* _SOURCE PASSAGE_:
-=-=-
SECURITIES AND EXCHANGE COMMISSION

Washington, D.C. 20549

  

 

 

FORM 8-K

 

CURRENT REPORT

Pursuant to Section 13 or 15(d) of the

Securities Exchange Act of 1934

 

Date of Report (Date of earliest event reported): February 5, 2020

 

Streamline Health Solutions, Inc.

(Exact name of registrant as specified in its charter)

 

Delaware 0-28132 31-1455414
(State or other jurisdiction of incorporation) (Commission File Number) (I.R.S. Employer Identification No.)

 

 

1175 Peachtree Street NE, 10th Floor

Atlanta, GA 30361

(Address of principal executive offices) (Zip Code)

 

Registrant’s telephone number, including area code: (888) 997-8732

 

Securities registered or to be registered pursuant to Section 12(b) of the Act.

 

Title of each class Trading Symbol Name of each exchange on which registered
Common Stock, $0.01 par value STRM The NASDAQ Capital Market

  

Check the appropriate box below if the Form 8-K filing is intended to simultaneously satisfy the filing obligation of the registrant under any of the following provisions:

 

  ¨ Written communications pursuant to Rule 425 under the Securities Act (17 CFR 230.425)
     
  ¨ Soliciting material pursuant to Rule 14a-12 under the Exchange Act (17 CFR 240.14a-12)
     
  ¨ Pre-commencement communications pursuant to Rule 14d-2(b) under the Exchange Act (17 CFR 240.14d-2(b))
     
  ¨ Pre-commencement communications pursuant to Rule 13e-4(c) under the Exchange Act (17 CFR 240.13e-4(c))

 

Indicate by check mark whether the registrant is an emerging growth company as defined in Rule 405 of the Securities Act of 1933 (§230.405 of this chapter) or Rule 12b-2 of the Securities Exchange Act of 1934 (§240.12b-2 of this chapter).

 

Emerging growth company  ¨

 

If an emerging growth company, indicate by check mark if the registrant has elected not to use the extended transition period for complying with any new or revised financial accounting standards provided pursuant to Section 13(a) of the Exchange Act.  ¨

  

 

 

 

 

  

Item 5.02.Departure of Directors or Certain Officers; Election of Directors; Appointment of Certain Officers; Compensatory Arrangements of Certain Officers.

 

Appointment of Senior Vice President, Chief Sales & Marketing Officer

 

On February 5, 2020, the Board of Directors of the Company appointed Randolph Salisbury as Senior Vice President, Chief Sales & Marketing Officer of the Company, effective as of February 1, 2020 (the “Effective Date”).

 

Mr. Salisbury, age 65, served as Senior Vice President and Chief Marketing Officer of the Company for six (6) years prior to the expansion of his role to lead the Company’s sales efforts.  From February 1, 2014 until present-day, Mr. Salisbury has been responsible for all marketing and communications for the Company, including investor relations. His role was later expanded to include client relationship management. Mr. Salisbury will retain those responsibilities. With the introduction of the Company’s newest solution, the eValuator™ pre-bill coding analysis platform, Mr. Salisbury developed the initial brand positioning and sales presentations for the technology, and participated in the sales process for certain of the Company’s most significant client contracts to date. Prior to Streamline Health, Mr. Salisbury served as a founding partner of Mockingbird Partners Consulting Group, LLC, a marketing communications and investor relations consulting firm. During his time with Mockingbird Partners, Mr. Salisbury performed marketing functions on behalf of various clients and performed investor relations consulting services. Mr. Salisbury currently serves on the board of directors of Decooda, Inc., a private, software-as-a-service start-up company. Mr. Salisbury received his bachelor’s degree from Ohio Wesleyan University and his MBA from Goizueta Business School at Emory University.
-=-=-
* _RECORD LIST_:
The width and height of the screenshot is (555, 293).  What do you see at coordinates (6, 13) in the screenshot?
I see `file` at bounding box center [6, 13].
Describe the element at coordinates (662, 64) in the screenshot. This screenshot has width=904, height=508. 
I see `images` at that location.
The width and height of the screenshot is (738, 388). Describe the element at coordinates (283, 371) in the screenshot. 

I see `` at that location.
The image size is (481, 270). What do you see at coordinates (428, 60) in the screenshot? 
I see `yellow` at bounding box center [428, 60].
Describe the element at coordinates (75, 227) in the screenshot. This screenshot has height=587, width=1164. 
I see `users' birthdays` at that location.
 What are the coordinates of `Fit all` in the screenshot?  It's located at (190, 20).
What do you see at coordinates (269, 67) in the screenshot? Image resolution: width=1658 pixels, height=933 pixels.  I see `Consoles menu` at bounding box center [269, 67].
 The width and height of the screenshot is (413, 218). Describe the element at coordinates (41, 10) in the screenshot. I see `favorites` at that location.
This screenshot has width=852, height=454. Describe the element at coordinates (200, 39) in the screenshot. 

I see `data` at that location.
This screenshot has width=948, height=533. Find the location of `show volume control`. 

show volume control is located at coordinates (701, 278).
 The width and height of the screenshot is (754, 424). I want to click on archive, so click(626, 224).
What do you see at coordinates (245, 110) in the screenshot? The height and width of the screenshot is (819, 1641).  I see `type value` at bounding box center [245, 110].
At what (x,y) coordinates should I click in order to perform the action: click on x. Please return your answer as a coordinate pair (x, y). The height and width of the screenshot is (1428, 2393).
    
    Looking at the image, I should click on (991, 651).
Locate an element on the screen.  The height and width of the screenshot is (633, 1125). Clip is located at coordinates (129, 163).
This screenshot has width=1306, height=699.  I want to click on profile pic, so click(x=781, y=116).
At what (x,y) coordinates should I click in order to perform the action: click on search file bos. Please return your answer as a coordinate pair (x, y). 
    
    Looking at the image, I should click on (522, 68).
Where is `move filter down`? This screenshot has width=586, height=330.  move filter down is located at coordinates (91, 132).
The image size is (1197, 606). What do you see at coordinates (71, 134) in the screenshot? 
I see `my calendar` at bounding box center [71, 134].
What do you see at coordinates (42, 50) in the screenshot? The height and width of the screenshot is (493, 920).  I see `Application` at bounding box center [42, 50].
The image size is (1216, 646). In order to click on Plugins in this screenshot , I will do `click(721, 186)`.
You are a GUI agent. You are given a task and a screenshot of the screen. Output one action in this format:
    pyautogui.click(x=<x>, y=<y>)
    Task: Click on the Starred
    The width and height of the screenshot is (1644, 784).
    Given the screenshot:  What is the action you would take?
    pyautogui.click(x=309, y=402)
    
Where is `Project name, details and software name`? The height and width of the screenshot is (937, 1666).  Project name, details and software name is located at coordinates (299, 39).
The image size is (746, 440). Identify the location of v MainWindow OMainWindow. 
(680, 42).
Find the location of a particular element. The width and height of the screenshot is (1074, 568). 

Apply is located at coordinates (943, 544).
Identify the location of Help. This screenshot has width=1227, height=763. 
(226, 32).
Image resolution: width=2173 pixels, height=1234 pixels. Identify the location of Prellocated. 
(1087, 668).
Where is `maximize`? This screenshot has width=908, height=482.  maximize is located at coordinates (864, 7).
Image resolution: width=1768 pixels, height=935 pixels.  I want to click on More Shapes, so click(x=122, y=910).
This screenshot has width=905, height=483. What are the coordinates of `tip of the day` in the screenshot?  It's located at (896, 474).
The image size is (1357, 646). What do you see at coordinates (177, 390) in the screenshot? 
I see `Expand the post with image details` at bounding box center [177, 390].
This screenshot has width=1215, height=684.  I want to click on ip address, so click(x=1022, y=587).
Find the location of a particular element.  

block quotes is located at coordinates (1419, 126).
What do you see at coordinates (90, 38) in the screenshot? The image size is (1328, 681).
-=-=-
* _REQUESTS_:
1. In the Streamline Health filing, what do the boxes under "Check the appropriate box below" indicate? Answer in one to three sentences.
2. Carry on the Streamline Health filing from the end of the paragraph about Mr. Salisbury's background.

* _OUTPUTS FOR THE TASKS_:
1. The boxes indicate whether the Form 8-K filing is intended to satisfy, at the same time, the registrant's filing obligation under any of the listed provisions. Those provisions are Rule 425 under the Securities Act and Rules 14a-12, 14d-2(b) and 13e-4(c) under the Exchange Act.

2.
 

There are no family relationships between Mr. Salisbury and any director or executive officer of the Company and there are no related party transactions required to be reported under Item 404(a) of Regulation S-K.

 

In connection with his appointment as Senior Vice President, Chief Sales & Marketing Officer, Mr. Salisbury entered into an employment agreement with the Company, effective as of February 1, 2020 (the “Employment Agreement”). The term of the Employment Agreement (the “Employment Period”) is one (1) year, commencing February 1, 2020, and renews automatically for subsequent six (6)-month periods, unless Mr. Salisbury or the Company provides written notice at least sixty (60) calendar days prior to the end of the applicable year to the other of his or its intention to not renew the employment. Mr. Salisbury will receive an annual base salary of $275,000 and will be eligible for an annual incentive bonus (at target equal to thirty percent (30%) of his annual base salary), based on individual and Company performance. Mr. Salisbury also received a one-time signing bonus of $10,000 and bonus compensation for the fiscal year ended January 31, 2020 of $68,500. Mr. Salisbury is also eligible to receive the standard employee benefits made available by the Company to its employees generally. Mr. Salisbury was also granted a restricted stock award of 100,000 shares on February 5, 2020. The shares of restricted stock will vest quarterly, in arrears, twenty-five percent (25%) per quarter through February 1, 2021, subject to the continued employment of Mr. Salisbury on each vesting date. The Employment Agreement contains customary confidentiality provisions and non-competition covenants.

 

If the Employment Agreement is terminated by the Company for reasons other than death, Continued Disability, or Good Cause, or if Mr. Salisbury terminates employment for Good Reason, Mr. Salisbury will generally be entitled to receive: (1) accrued but unpaid salary through the termination date through his termination date; (2) reimbursement of expenses incurred prior to his termination date; and (3) an amount equal to twelve (12) months’ base salary.

 

The foregoing description of the Employment Agreement is a summary only, does not purport to be complete, and is qualified in its entirety by reference to the complete text of the Employment Agreement which is attached hereto as Exhibit 10.1 and incorporated by reference as if fully set forth herein.

 

 

 

 

Item 9.01 Financial Statements and Exhibits.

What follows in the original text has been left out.